Dori Hess sums up her situation in a made-for-TV sound bite.

“I bought a car I can’t drive,” she said.

Mechanically speaking, her new car is perfect. But legally, it’s not drivable.

Hess bought a 2011 Acura TSX for about $18,000 in September.

“I paid for it in full,” she said.

And yet, the car is still unregistered.

What’s the hold up? The dealer.

Hess says AutoNation Acura of Stevens Creek agreed to title and register the TSX for her. Her paperwork even lists a $29 service fee. But the dealer hasn’t titled or registered the car. The expired plate is proof.

The state of California doesn't give gives drivers long to register a newly-purchased car.

"The DMV allows applicants (dealer or non-dealer) 20 days for an initial registration and 30 days for a transfer," the DMV said. "The 'Report of Sale' can serve as an operating permit for up to 90 days or when the new plates/registration are received, whichever comes first."

So, Hess's Acura is screaming for a ticket.

“The DMV investigator told me I could be pulled over, and the car could be towed,” Hess said.

Hess said the dealer didn’t offer an explanation; it was stalling.

“Put off,” she said. “Called the manager, called the sales manager. Never got through to anybody.”

Hess got so frustrated, she started driving a rental. And hired attorney Scott Kaufman.

“It’s pretty simple: you sell a vehicle, you give that person the title,” he said.

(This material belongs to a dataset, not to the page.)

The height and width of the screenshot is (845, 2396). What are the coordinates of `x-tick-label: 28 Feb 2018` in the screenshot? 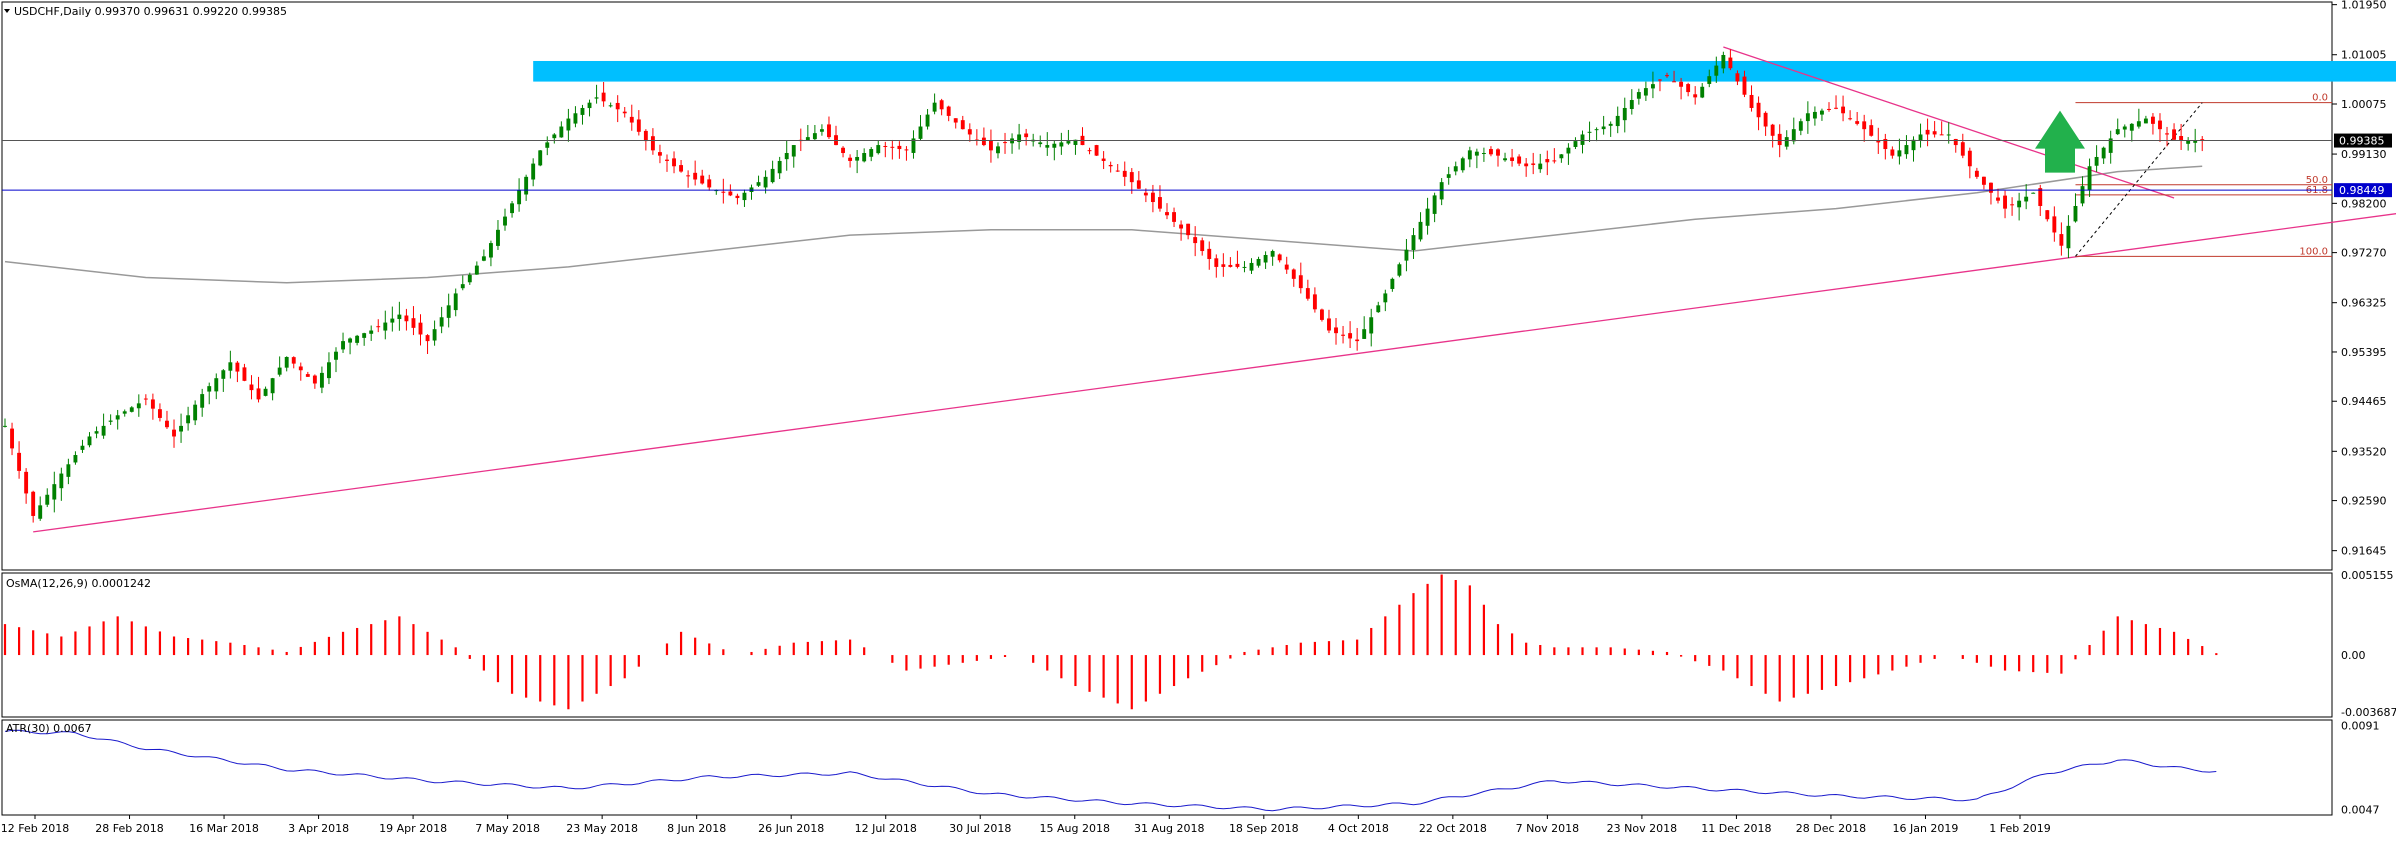 It's located at (129, 828).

But even getting a lawyer involved didn’t bring a solution immediately.

 “Not yet,” Kaufman said. “Not yet.”

That’s when Hess spoke with us.

We contacted AutoNation, and a spokesman said waiting almost nine months for a title is “unusual.”

Rosemary Shahan, the consumer advocate who leads Consumers for Auto Reliability and Safety, is lobbying the Legislature to give drivers a break when dealers are careless with paperwork.

 “You get penalized if they don’t do their job,” she said.

Shahan says titles easily get tangled up several ways: when there’s a lien from the previous owner’s loan; when a transfer from another state doesn’t take; or if the car was reported totaled or stolen.

Shahan said a bill that is currently on the governor’s desk addresses temporary registrations, but does nothing to help consumers like Hess.

Until state law swings in consumers’ favor, Shahan offers a simple solution for anyone who is about to buy a car: Demand to see the title.

“Make the dealer show you the title to the car,” Shahan said. “Don’t buy the car unless they can show you the title to it.”

Hess wishes she had known to ask.

“I just want the car not to be here and me to have money back.”

Fast forward: 15 days after Hess went on camera and we contacted AutoNation abouse her case, she grabbed the keys for one final drive -- to finally hand them over.

“I’m excited,” she said.

Hess says AutoNation had her sign a non-disclosure agreement. So, the closest we got to the conclusion was following her to the dealer and watching her turn into the driveway.

In a statement AutoNation said:

After working for months to resolve the title issue on behalf of the customer to no avail we offered to take back the vehicle. The customer agreed. We are glad that this issue could be resolved and it was unfortunate that the title had become such an issue.”

Hess says she’s happy it’s over. She’s also glad she got tough, hiring a lawyer and alerting NBC Bay Area Responds.

“It was like a snowball rolling down a hill,” she said. “And finally we’re at the end.”